━━ Document segment
Barbara twigs immediately that Andre's an informer when he offers her a lift home from work on the first day. As they drive through an intersection in his piece of crap Trabant, she says, "you were supposed to ask me which way to turn, but then, you already know where I live." She is resentful, understandably so, and standoffish, which the clinic staff put down to stuck up Berlin attitude. That may have something to do with the open surveillance by the Stasi guy and regular searches of her apartment, complete with strip searches by a female agent. But Barbara is also a first class doctor who takes a real interest in her patients. Andre is quietly smitten -- if you've seen Hoss you'll know why -- and keeps chipping away at her resistance. Despite knowing who else he works for, she can't help responding.
What neither Andre nor the Stasi agent know is that Barbara is contriving to meet her Wessi boyfriend when he's in the East on business, and they're scheming to smuggle her out. He's crazy about her, even saying that he'd move East if she wants, but there are slight intimations that life in the West with him might not be exactly as she's dreamed of. In any event, there's a lot of sneaking about, and Hoss has a good line in tense body language and over the shoulder glances. Everybody knows everybody's business in a small town anyway, and in a small town in Mecklenburg, your landlady, your co-workers, or anyone you pass on the street could be an informer.
Complications ensue, involving Andre, the escape plan, and Barbara's obligations to two young patients in whom she has taken a special interest. I won't tell you how they play out, except that nothing goes quite as expected. The movie gives you a very good sense of a society in which everyone is compromised in some way, trust and intimacy are not really possible, but life has to go on nevertheless. It's not as showy as The Lives of Others, but it gives a better sense of what everyday life was like in the German Democratic Republic, where it has been estimated that there was one Stasi employee for every 165 citizens and one informer for every 6.5.
━━━━
━━ Data section
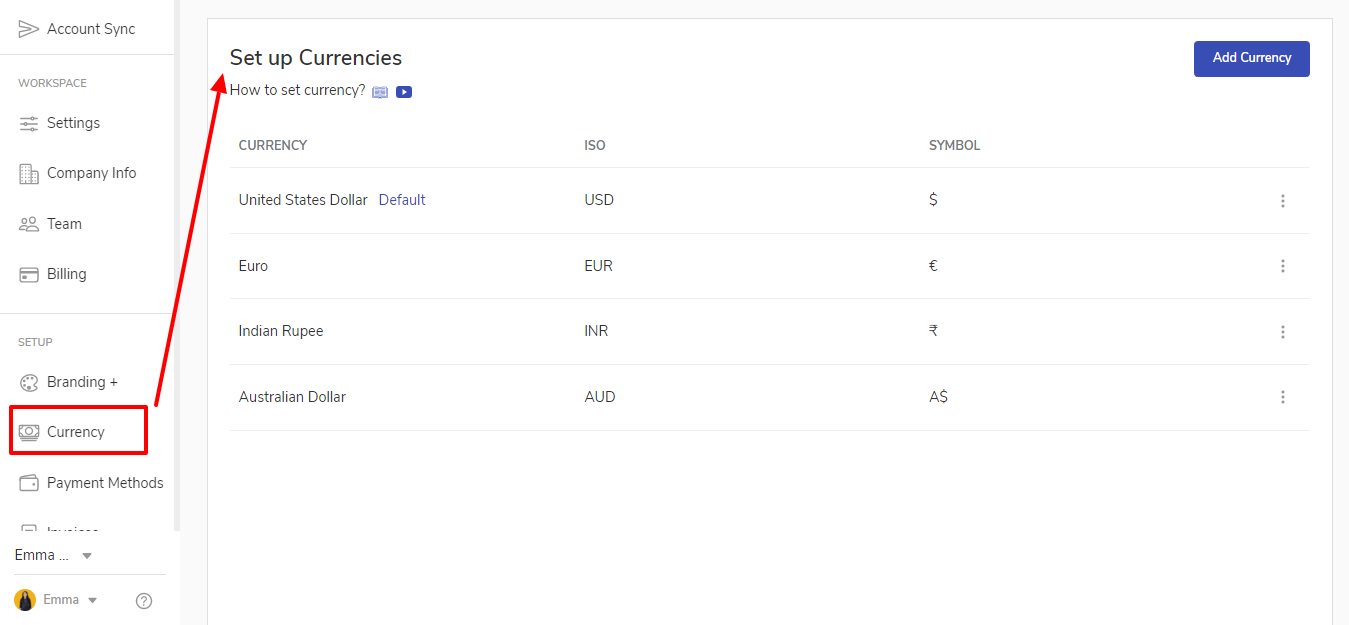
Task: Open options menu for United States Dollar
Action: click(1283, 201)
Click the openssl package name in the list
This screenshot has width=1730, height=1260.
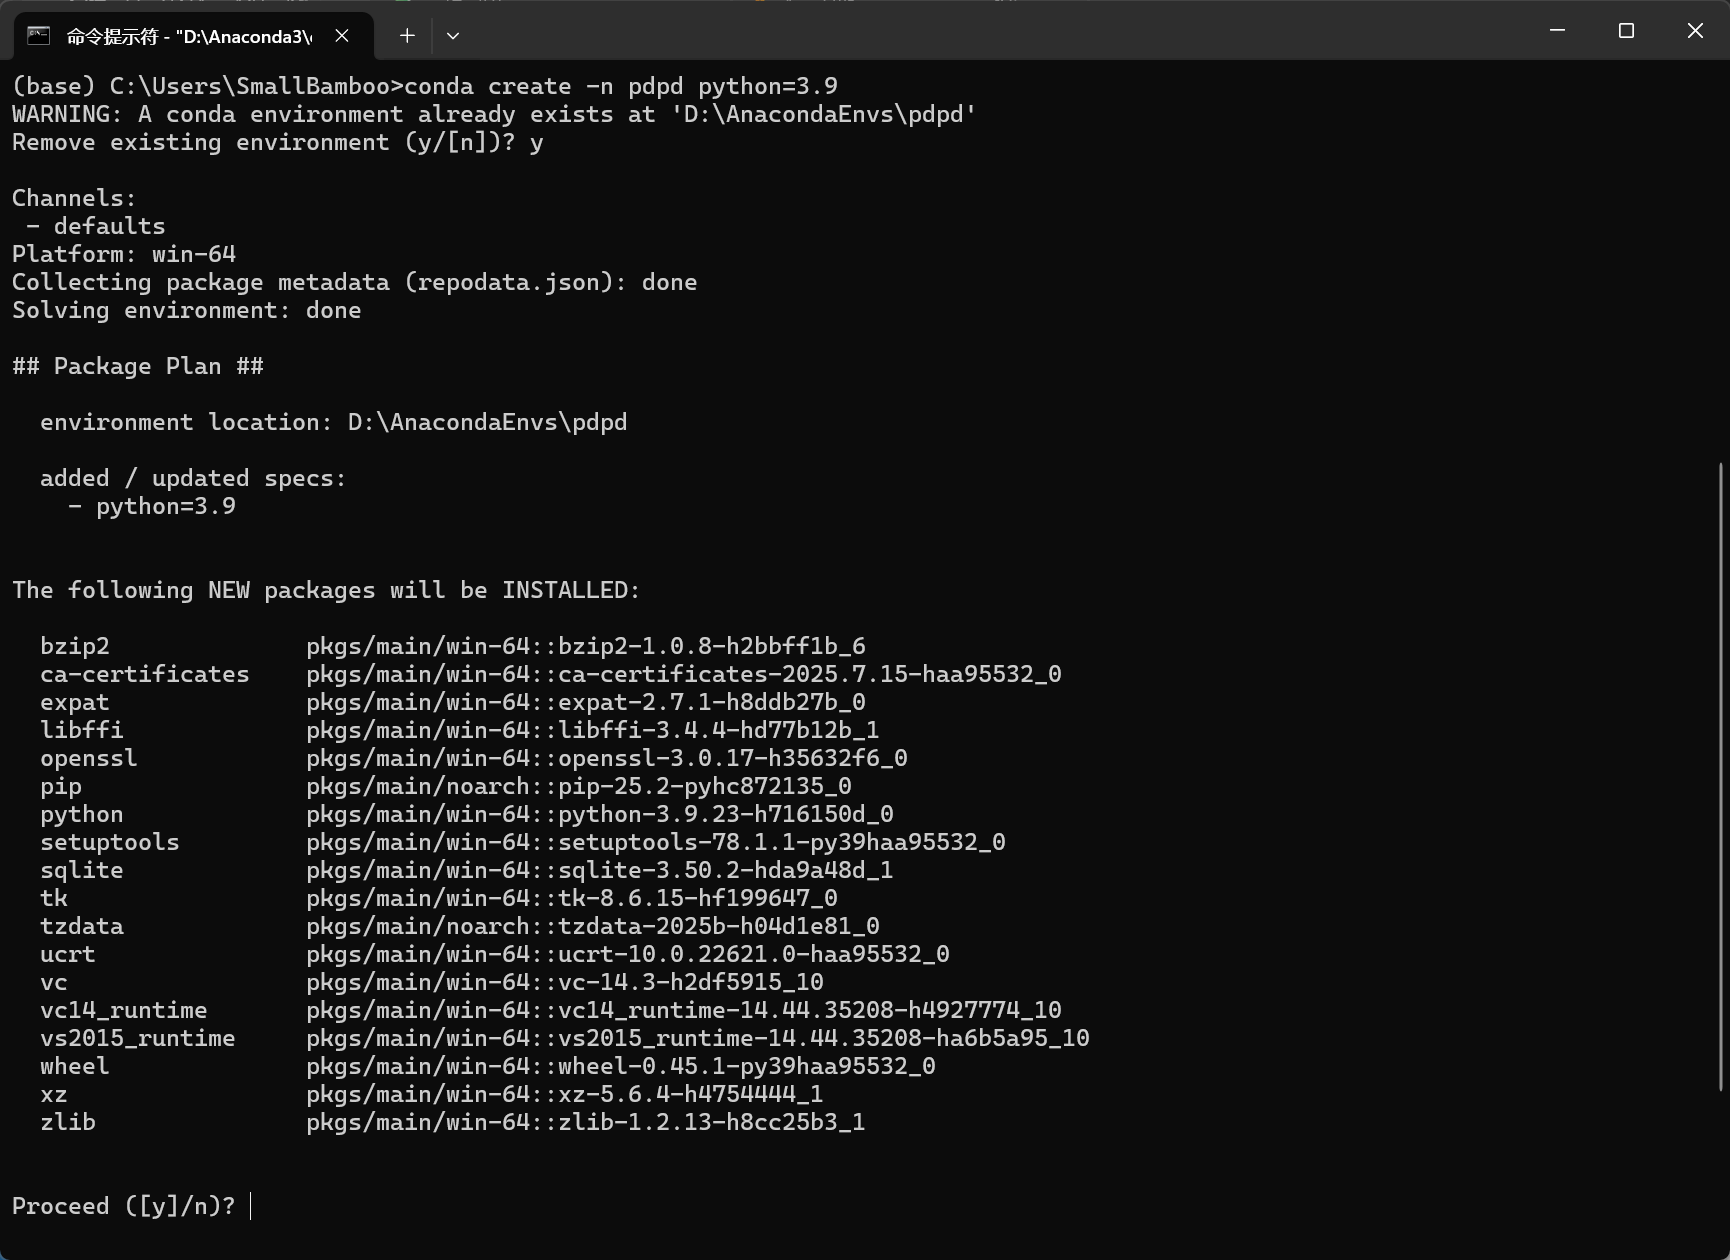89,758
━━━━
━━ Data section
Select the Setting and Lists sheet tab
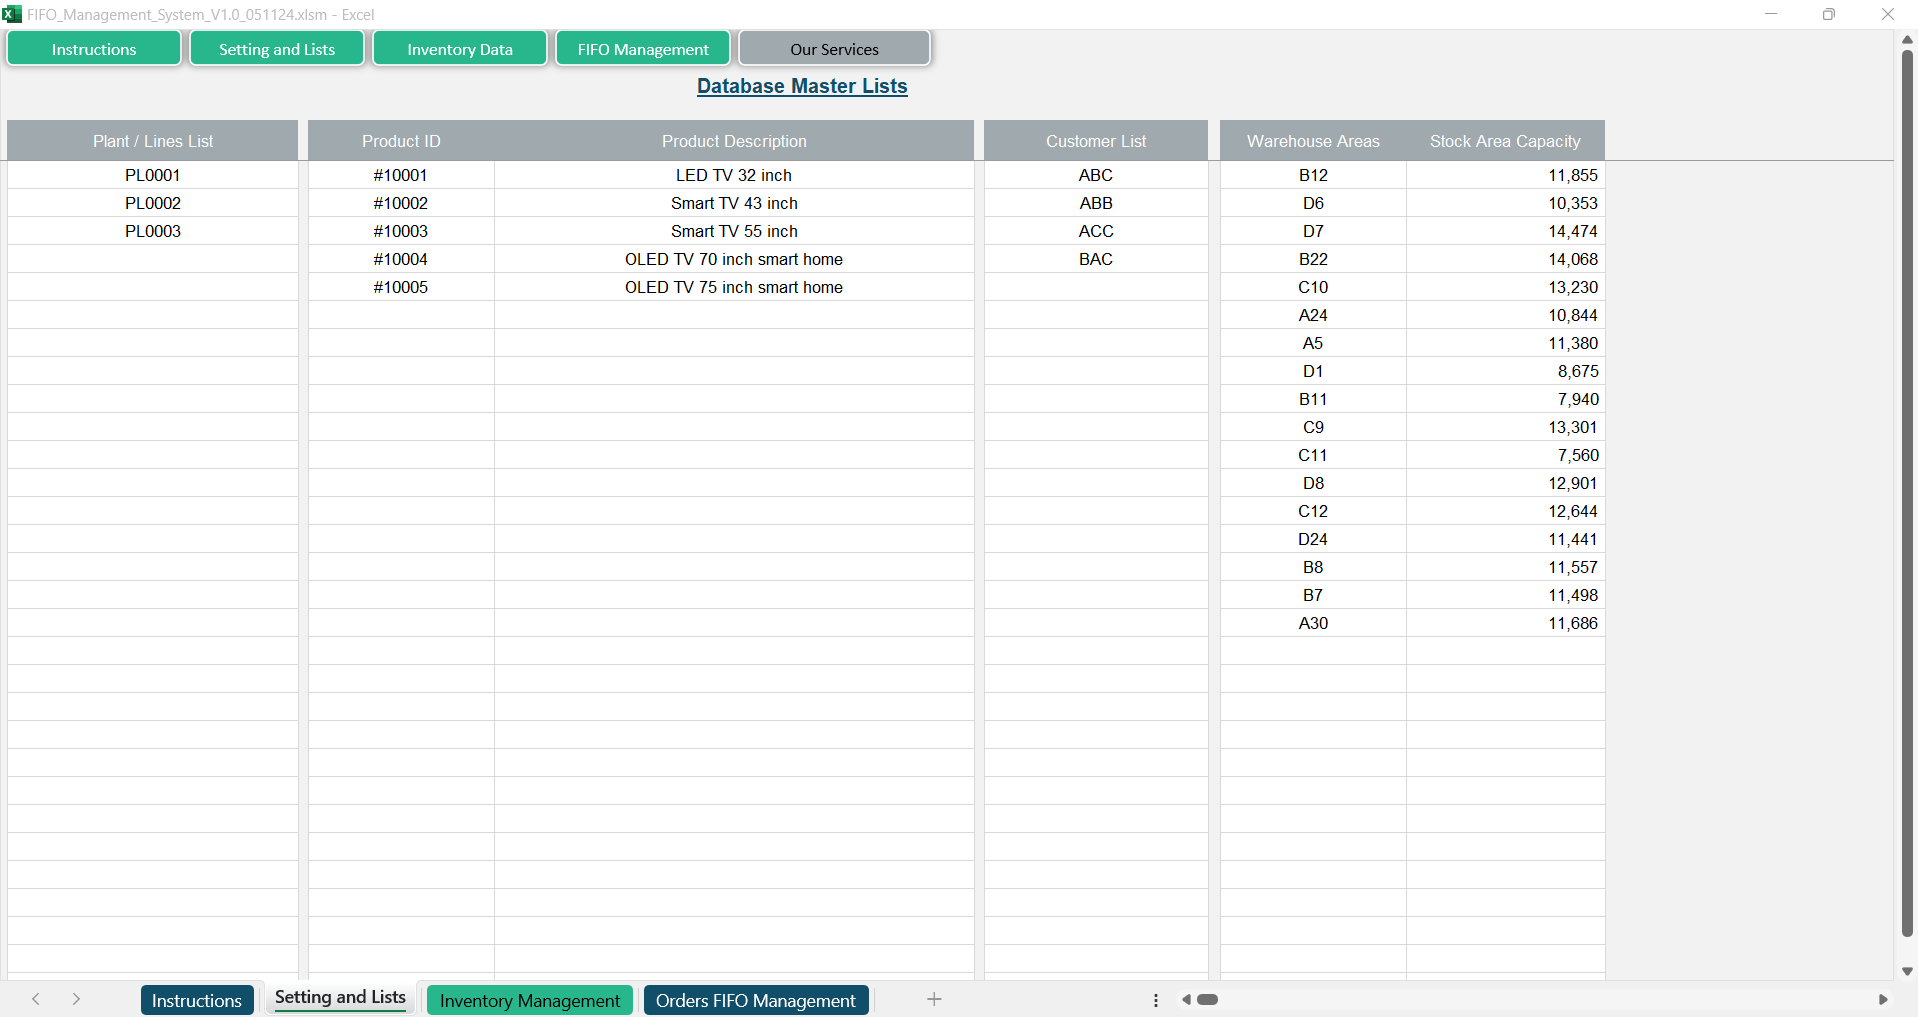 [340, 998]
━━━━
§ Problem requirements: Copy out the full movie review above, word for word, from its first sentence to its last.

§ Completed exercise:
Barbara twigs immediately that Andre's an informer when he offers her a lift home from work on the first day. As they drive through an intersection in his piece of crap Trabant, she says, "you were supposed to ask me which way to turn, but then, you already know where I live." She is resentful, understandably so, and standoffish, which the clinic staff put down to stuck up Berlin attitude. That may have something to do with the open surveillance by the Stasi guy and regular searches of her apartment, complete with strip searches by a female agent. But Barbara is also a first class doctor who takes a real interest in her patients. Andre is quietly smitten -- if you've seen Hoss you'll know why -- and keeps chipping away at her resistance. Despite knowing who else he works for, she can't help responding.
What neither Andre nor the Stasi agent know is that Barbara is contriving to meet her Wessi boyfriend when he's in the East on business, and they're scheming to smuggle her out. He's crazy about her, even saying that he'd move East if she wants, but there are slight intimations that life in the West with him might not be exactly as she's dreamed of. In any event, there's a lot of sneaking about, and Hoss has a good line in tense body language and over the shoulder glances. Everybody knows everybody's business in a small town anyway, and in a small town in Mecklenburg, your landlady, your co-workers, or anyone you pass on the street could be an informer.
Complications ensue, involving Andre, the escape plan, and Barbara's obligations to two young patients in whom she has taken a special interest. I won't tell you how they play out, except that nothing goes quite as expected. The movie gives you a very good sense of a society in which everyone is compromised in some way, trust and intimacy are not really possible, but life has to go on nevertheless. It's not as showy as The Lives of Others, but it gives a better sense of what everyday life was like in the German Democratic Republic, where it has been estimated that there was one Stasi employee for every 165 citizens and one informer for every 6.5.